Mark lifts up his hand eagerly and starts to forge ahead! Niklas is a bit more reserved in his enthusiasm, and Scott must be busy, since he isn't immediately visible around here.
Meanwhile, Kevin and Morton board the ship, unsuspecting of any misdeeds currently in progress. Morton calls out as he comes up to the assembled mages.
"Hello? Good captain! We're back!"
The head of the captain phases out of the captain's quarters.
"GOOD HEAVENS! Back already, ARE WE?"
"Yes, indeed we are! We wish to take you up on your offer of a ride!"
"Well, we DID AGREE that you WOULD CHANGE THE SHIP before I would TAKE YOU ANYWHERE."
"Yeah, and we're gonna do that!"
"REALLY? But WHAT about the FLYING SHIP?"
"We kinda got swindled on that one."
The captain looks crushed.
"Oh my! THE GALL on some people! DID YOU TAKE APPROPRIATE REVENGE?"
"Several minions are working on that as we speak."
"Hope you CATCH THE CULPRIT, then. AND PUNISH HIM SEVERELY! Can't have swindlers TARNISH THE GOOD NAME of shipping everywhere!"

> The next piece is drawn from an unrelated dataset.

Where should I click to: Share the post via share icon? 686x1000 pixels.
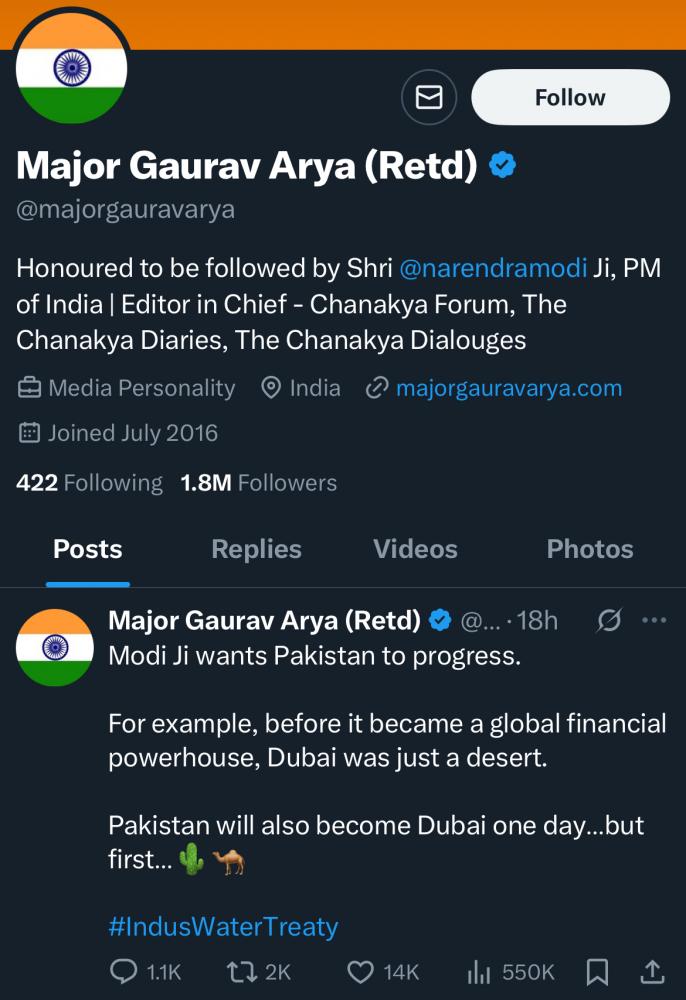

"Yeah, so I'm gonna need a guided tour of this place so I know what to change and all that. Can I take a look?"
"SURE! Everything should be OPEN, I BELIEVE. TAKE AS LONG AS YOU LIKE. But not FOREVER. That would be FAR, FAR LONGER THAN I WOULD LIKE. And I would know."

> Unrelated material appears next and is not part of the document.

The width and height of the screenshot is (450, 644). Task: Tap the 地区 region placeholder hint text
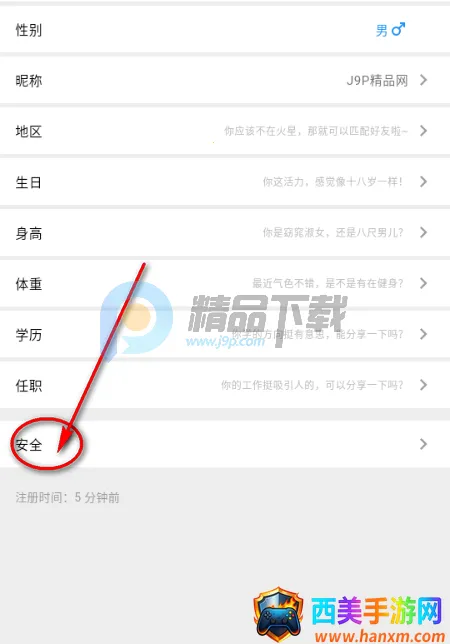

Erin nods to the captain and slowly descends the stairs to the lower decks.
"Need help, Erin?"
"Ya can come along if ya like, but it's not strictly needed. Maybe the captain can amuse ya while ya wait."

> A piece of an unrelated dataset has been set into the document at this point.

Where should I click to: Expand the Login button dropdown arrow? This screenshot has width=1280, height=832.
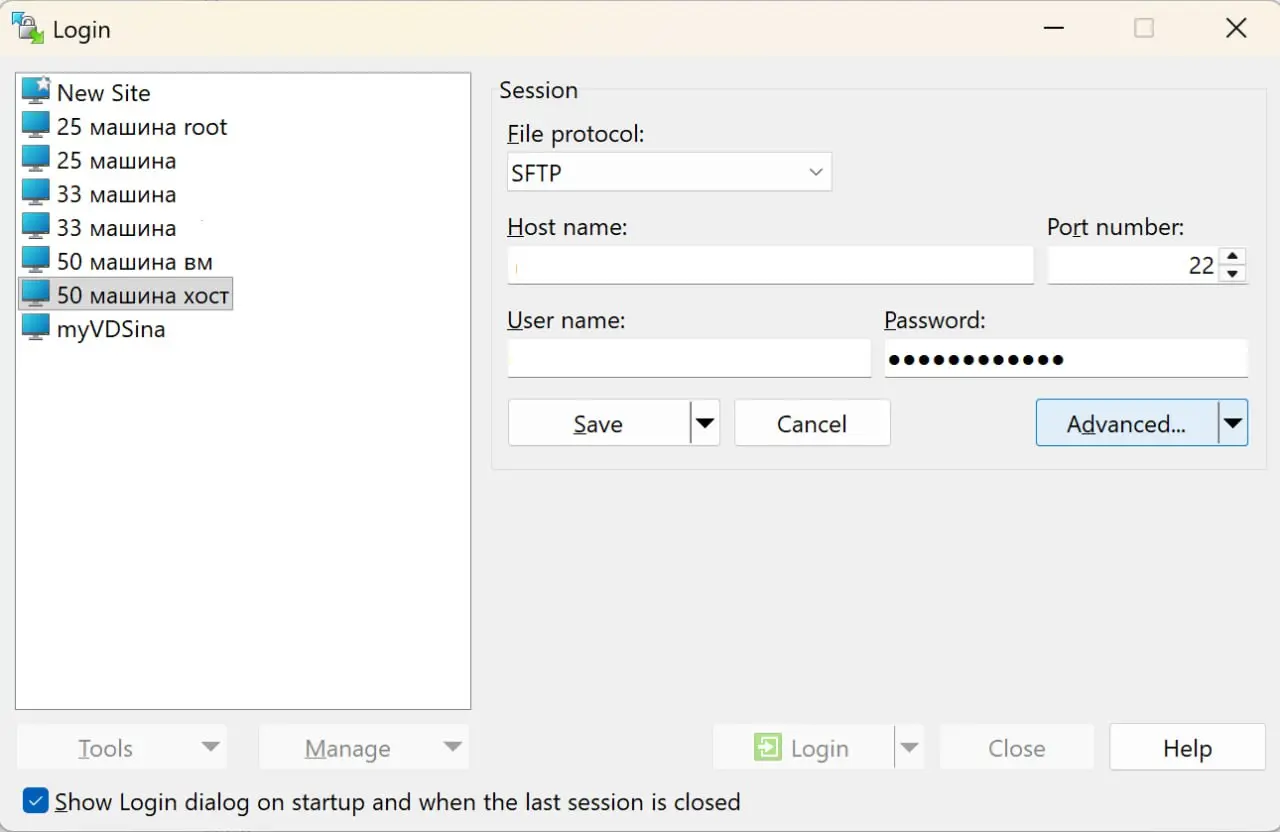(908, 748)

"Can you amuse us, captain?"
"Why, CERTAINLY! I could TELL YOU A STORY or two, maybe DISCUSS OUR EVENTUAL JOURNEY."
"I do believe I'll stay here, then, captain! After all, this will all be changed shortly, so there's no point in going on two tours of it all. Aside from a before-after sort of effect, but I've never been one for that sort of thing."
"I will go with Erin and make sure she remains on track."
"I'll go with them as well. I like to see how things change."
Back in Emlocke...
Darren stubbornly clings to the delusion that he can actually possess things, but it is to no avail. So instead he directs his construct to go show the invisible schmucks some love.
However, they are very elusive, and the Darren-guided golem just bear hugs a wall instead in its quest to find love.
[Darren will roll: 1]
Just then, something really terrible twists inside Darren's very being! It's almost as if his spectral heart decided that it's time to start explosively hemorrhaging for real rather than just in a metaphorical sense!
[Darren will roll: 4-1]
However, one miniature heart attack later the sheer urgency of the attack seems to subside! Now it's just a more general sense of immediate mortality surrounding him.
Meanwhile, the whip man goes for a brand new and original strategy - using water!
[Water use roll: 5+1]
He fetches two jars from his seemingly limitless satchel and throws them up in the air, then uses his whip to split them open, creating a miniature acid rain!
[Whip Man dodge roll: 5+1]
He then dramatically backflips out of the way as the burning rain begins. There is a visible smoking and screeching at the point where he used to be, originating from no fewer than six different points! A lot of pain has been dealt by the bombardment, one could say. Judging from the sound, at least four of them are out of commission.
[Master magic roll: 6+1]
Since the minion's out of the way, the dog realizes that there's no point to hold back anymore. It opens it maw soundlessly and the world seems to fade away for a moment as the entire alley seemingly implodes upon itself in a mighty blast.
[Whip Man endurance roll: 6+1]
The Whip Man, safely on the other side of the alley, looks curiously at the pile of rubble left behind by the dog's magic. If Darren wasn't so busy rapidly expiring, he might say that there's something still moving in it.
[Golem endurance roll: 1+2]
The golem, unlike the whip man, doesn't seem to have had good enough fortune to get the hell out of the way, and it looks to have been visibly affected - some of its skin has cracked and most of its glass bits have shattered into even tinier pieces.